◆ **EXERCISE MATERIALS**
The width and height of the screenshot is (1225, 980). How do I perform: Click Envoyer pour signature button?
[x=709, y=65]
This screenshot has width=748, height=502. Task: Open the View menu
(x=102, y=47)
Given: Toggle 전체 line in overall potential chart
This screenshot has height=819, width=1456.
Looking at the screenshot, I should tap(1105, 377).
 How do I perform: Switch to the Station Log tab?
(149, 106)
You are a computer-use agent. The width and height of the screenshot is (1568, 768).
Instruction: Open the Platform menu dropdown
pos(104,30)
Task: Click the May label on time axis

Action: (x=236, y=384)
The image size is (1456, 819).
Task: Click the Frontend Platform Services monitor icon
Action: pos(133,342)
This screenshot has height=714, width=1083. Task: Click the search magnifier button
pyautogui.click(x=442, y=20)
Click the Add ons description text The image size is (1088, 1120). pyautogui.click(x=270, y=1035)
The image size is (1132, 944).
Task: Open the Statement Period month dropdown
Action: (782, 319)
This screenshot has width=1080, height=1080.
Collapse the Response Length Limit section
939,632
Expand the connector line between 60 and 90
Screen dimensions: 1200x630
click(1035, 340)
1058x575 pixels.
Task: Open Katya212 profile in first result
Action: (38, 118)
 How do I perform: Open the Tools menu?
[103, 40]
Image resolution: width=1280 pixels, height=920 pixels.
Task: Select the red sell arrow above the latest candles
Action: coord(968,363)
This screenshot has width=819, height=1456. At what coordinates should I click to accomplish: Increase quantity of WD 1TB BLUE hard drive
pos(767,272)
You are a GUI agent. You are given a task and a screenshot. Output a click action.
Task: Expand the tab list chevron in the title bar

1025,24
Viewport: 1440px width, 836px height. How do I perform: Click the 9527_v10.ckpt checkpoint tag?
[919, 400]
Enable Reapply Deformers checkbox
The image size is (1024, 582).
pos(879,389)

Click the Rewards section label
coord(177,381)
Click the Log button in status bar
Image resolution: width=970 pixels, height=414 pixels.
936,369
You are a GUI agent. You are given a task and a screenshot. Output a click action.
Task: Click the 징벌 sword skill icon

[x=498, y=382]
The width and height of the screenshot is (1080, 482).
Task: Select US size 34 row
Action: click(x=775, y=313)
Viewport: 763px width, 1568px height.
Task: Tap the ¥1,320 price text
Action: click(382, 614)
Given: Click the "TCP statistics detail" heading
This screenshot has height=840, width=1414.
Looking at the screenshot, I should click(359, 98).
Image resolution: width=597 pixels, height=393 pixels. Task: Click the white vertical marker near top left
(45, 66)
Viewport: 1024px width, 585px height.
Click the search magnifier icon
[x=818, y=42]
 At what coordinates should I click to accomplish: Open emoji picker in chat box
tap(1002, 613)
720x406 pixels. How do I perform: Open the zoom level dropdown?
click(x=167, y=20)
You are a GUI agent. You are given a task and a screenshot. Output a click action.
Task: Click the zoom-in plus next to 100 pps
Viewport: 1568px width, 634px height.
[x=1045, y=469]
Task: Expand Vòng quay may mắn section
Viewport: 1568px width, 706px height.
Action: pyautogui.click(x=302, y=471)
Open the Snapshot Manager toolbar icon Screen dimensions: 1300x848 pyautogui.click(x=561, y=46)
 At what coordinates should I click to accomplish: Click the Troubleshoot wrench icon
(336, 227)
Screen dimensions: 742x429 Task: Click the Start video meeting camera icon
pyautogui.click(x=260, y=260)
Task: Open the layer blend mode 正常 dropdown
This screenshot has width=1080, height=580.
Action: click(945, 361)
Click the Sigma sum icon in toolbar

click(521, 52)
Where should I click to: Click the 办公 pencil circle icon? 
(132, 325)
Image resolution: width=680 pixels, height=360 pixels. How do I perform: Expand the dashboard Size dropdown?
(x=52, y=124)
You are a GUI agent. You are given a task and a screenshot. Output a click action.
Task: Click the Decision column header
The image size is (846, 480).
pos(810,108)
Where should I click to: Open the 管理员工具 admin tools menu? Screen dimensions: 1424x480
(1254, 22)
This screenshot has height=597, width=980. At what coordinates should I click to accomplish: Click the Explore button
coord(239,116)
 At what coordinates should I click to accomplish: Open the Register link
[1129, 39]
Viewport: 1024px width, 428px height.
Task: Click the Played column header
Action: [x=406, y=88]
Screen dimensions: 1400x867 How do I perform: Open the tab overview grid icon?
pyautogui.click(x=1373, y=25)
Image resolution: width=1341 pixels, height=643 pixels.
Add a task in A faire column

◆ **EXERCISE REQUIREMENTS**
Reproduce every one of the lines above without any change.

◆ **WRITTEN SOLUTION**
The width and height of the screenshot is (1225, 980). How do I perform: Click Envoyer pour signature button?
[x=709, y=65]
This screenshot has width=748, height=502. Task: Open the View menu
(x=102, y=47)
Given: Toggle 전체 line in overall potential chart
This screenshot has height=819, width=1456.
Looking at the screenshot, I should tap(1105, 377).
 How do I perform: Switch to the Station Log tab?
(149, 106)
You are a computer-use agent. The width and height of the screenshot is (1568, 768).
Instruction: Open the Platform menu dropdown
pos(104,30)
Task: Click the May label on time axis

Action: (x=236, y=384)
The image size is (1456, 819).
Task: Click the Frontend Platform Services monitor icon
Action: pos(133,342)
This screenshot has height=714, width=1083. Task: Click the search magnifier button
pyautogui.click(x=442, y=20)
Click the Add ons description text The image size is (1088, 1120). pyautogui.click(x=270, y=1035)
The image size is (1132, 944).
Task: Open the Statement Period month dropdown
Action: (782, 319)
This screenshot has width=1080, height=1080.
Collapse the Response Length Limit section
939,632
Expand the connector line between 60 and 90
Screen dimensions: 1200x630
click(1035, 340)
1058x575 pixels.
Task: Open Katya212 profile in first result
Action: (38, 118)
 How do I perform: Open the Tools menu?
[103, 40]
Image resolution: width=1280 pixels, height=920 pixels.
Task: Select the red sell arrow above the latest candles
Action: coord(968,363)
This screenshot has width=819, height=1456. At what coordinates should I click to accomplish: Increase quantity of WD 1TB BLUE hard drive
pos(767,272)
You are a GUI agent. You are given a task and a screenshot. Output a click action.
Task: Expand the tab list chevron in the title bar

1025,24
Viewport: 1440px width, 836px height. How do I perform: Click the 9527_v10.ckpt checkpoint tag?
[919, 400]
Enable Reapply Deformers checkbox
The image size is (1024, 582).
pos(879,389)

Click the Rewards section label
coord(177,381)
Click the Log button in status bar
Image resolution: width=970 pixels, height=414 pixels.
936,369
You are a GUI agent. You are given a task and a screenshot. Output a click action.
Task: Click the 징벌 sword skill icon

[x=498, y=382]
The width and height of the screenshot is (1080, 482).
Task: Select US size 34 row
Action: click(x=775, y=313)
Viewport: 763px width, 1568px height.
Task: Tap the ¥1,320 price text
Action: click(382, 614)
Given: Click the "TCP statistics detail" heading
This screenshot has height=840, width=1414.
Looking at the screenshot, I should click(359, 98).
Image resolution: width=597 pixels, height=393 pixels. Task: Click the white vertical marker near top left
(45, 66)
Viewport: 1024px width, 585px height.
Click the search magnifier icon
[x=818, y=42]
 At what coordinates should I click to accomplish: Open emoji picker in chat box
tap(1002, 613)
720x406 pixels. How do I perform: Open the zoom level dropdown?
click(x=167, y=20)
You are a GUI agent. You are given a task and a screenshot. Output a click action.
Task: Click the zoom-in plus next to 100 pps
Viewport: 1568px width, 634px height.
[x=1045, y=469]
Task: Expand Vòng quay may mắn section
Viewport: 1568px width, 706px height.
Action: pyautogui.click(x=302, y=471)
Open the Snapshot Manager toolbar icon Screen dimensions: 1300x848 pyautogui.click(x=561, y=46)
 At what coordinates should I click to accomplish: Click the Troubleshoot wrench icon
(336, 227)
Screen dimensions: 742x429 Task: Click the Start video meeting camera icon
pyautogui.click(x=260, y=260)
Task: Open the layer blend mode 正常 dropdown
This screenshot has width=1080, height=580.
Action: click(945, 361)
Click the Sigma sum icon in toolbar

click(521, 52)
Where should I click to: Click the 办公 pencil circle icon? 
(132, 325)
Image resolution: width=680 pixels, height=360 pixels. How do I perform: Expand the dashboard Size dropdown?
(x=52, y=124)
You are a GUI agent. You are given a task and a screenshot. Output a click action.
Task: Click the Decision column header
The image size is (846, 480).
pos(810,108)
Where should I click to: Open the 管理员工具 admin tools menu? Screen dimensions: 1424x480
(1254, 22)
This screenshot has height=597, width=980. At what coordinates should I click to accomplish: Click the Explore button
coord(239,116)
 At what coordinates should I click to accomplish: Open the Register link
[1129, 39]
Viewport: 1024px width, 428px height.
Task: Click the Played column header
Action: [x=406, y=88]
Screen dimensions: 1400x867 How do I perform: Open the tab overview grid icon?
pyautogui.click(x=1373, y=25)
Image resolution: width=1341 pixels, height=643 pixels.
Add a task in A faire column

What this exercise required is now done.